SOURCE DATA:
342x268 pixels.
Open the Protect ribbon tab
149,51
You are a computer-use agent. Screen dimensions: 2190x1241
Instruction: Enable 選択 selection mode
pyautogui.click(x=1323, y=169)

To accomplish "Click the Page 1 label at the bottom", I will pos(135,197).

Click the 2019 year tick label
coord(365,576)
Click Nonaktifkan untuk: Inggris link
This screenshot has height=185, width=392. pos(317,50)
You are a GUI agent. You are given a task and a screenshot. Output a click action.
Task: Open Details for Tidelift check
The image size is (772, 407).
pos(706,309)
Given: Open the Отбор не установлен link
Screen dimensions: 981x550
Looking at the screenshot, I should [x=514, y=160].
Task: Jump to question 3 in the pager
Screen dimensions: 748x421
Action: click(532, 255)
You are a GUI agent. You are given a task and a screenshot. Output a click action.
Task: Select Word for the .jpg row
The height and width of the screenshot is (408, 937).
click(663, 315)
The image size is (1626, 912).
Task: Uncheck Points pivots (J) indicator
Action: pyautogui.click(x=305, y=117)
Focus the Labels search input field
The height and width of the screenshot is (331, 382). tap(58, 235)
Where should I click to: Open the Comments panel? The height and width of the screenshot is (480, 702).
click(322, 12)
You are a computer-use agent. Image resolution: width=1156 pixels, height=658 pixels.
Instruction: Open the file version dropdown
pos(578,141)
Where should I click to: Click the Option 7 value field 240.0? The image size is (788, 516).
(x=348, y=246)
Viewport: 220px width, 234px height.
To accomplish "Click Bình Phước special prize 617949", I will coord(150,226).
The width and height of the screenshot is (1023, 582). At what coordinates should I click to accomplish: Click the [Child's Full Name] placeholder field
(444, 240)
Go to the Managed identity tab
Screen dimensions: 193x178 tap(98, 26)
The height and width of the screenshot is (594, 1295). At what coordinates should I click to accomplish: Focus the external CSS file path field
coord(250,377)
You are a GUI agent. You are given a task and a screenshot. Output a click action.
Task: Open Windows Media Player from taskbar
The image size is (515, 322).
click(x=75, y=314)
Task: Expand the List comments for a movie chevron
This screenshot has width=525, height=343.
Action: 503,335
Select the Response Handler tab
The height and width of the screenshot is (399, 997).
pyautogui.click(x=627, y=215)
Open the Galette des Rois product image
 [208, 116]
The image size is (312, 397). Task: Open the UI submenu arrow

YOUR INSTRUCTIONS: All of the entries above should be output exactly as they are.

RESPONSE BELOW:
342x268 pixels.
Open the Protect ribbon tab
149,51
You are a computer-use agent. Screen dimensions: 2190x1241
Instruction: Enable 選択 selection mode
pyautogui.click(x=1323, y=169)

To accomplish "Click the Page 1 label at the bottom", I will pos(135,197).

Click the 2019 year tick label
coord(365,576)
Click Nonaktifkan untuk: Inggris link
This screenshot has height=185, width=392. pos(317,50)
You are a GUI agent. You are given a task and a screenshot. Output a click action.
Task: Open Details for Tidelift check
The image size is (772, 407).
pos(706,309)
Given: Open the Отбор не установлен link
Screen dimensions: 981x550
Looking at the screenshot, I should [x=514, y=160].
Task: Jump to question 3 in the pager
Screen dimensions: 748x421
Action: click(532, 255)
You are a GUI agent. You are given a task and a screenshot. Output a click action.
Task: Select Word for the .jpg row
The height and width of the screenshot is (408, 937).
click(663, 315)
The image size is (1626, 912).
Task: Uncheck Points pivots (J) indicator
Action: pyautogui.click(x=305, y=117)
Focus the Labels search input field
The height and width of the screenshot is (331, 382). tap(58, 235)
Where should I click to: Open the Comments panel? The height and width of the screenshot is (480, 702).
click(322, 12)
You are a computer-use agent. Image resolution: width=1156 pixels, height=658 pixels.
Instruction: Open the file version dropdown
pos(578,141)
Where should I click to: Click the Option 7 value field 240.0? The image size is (788, 516).
(x=348, y=246)
Viewport: 220px width, 234px height.
To accomplish "Click Bình Phước special prize 617949", I will coord(150,226).
The width and height of the screenshot is (1023, 582). At what coordinates should I click to accomplish: Click the [Child's Full Name] placeholder field
(444, 240)
Go to the Managed identity tab
Screen dimensions: 193x178 tap(98, 26)
The height and width of the screenshot is (594, 1295). At what coordinates should I click to accomplish: Focus the external CSS file path field
coord(250,377)
You are a GUI agent. You are given a task and a screenshot. Output a click action.
Task: Open Windows Media Player from taskbar
The image size is (515, 322).
click(x=75, y=314)
Task: Expand the List comments for a movie chevron
This screenshot has width=525, height=343.
Action: 503,335
Select the Response Handler tab
The height and width of the screenshot is (399, 997).
pyautogui.click(x=627, y=215)
Open the Galette des Rois product image
 [208, 116]
The image size is (312, 397). Task: Open the UI submenu arrow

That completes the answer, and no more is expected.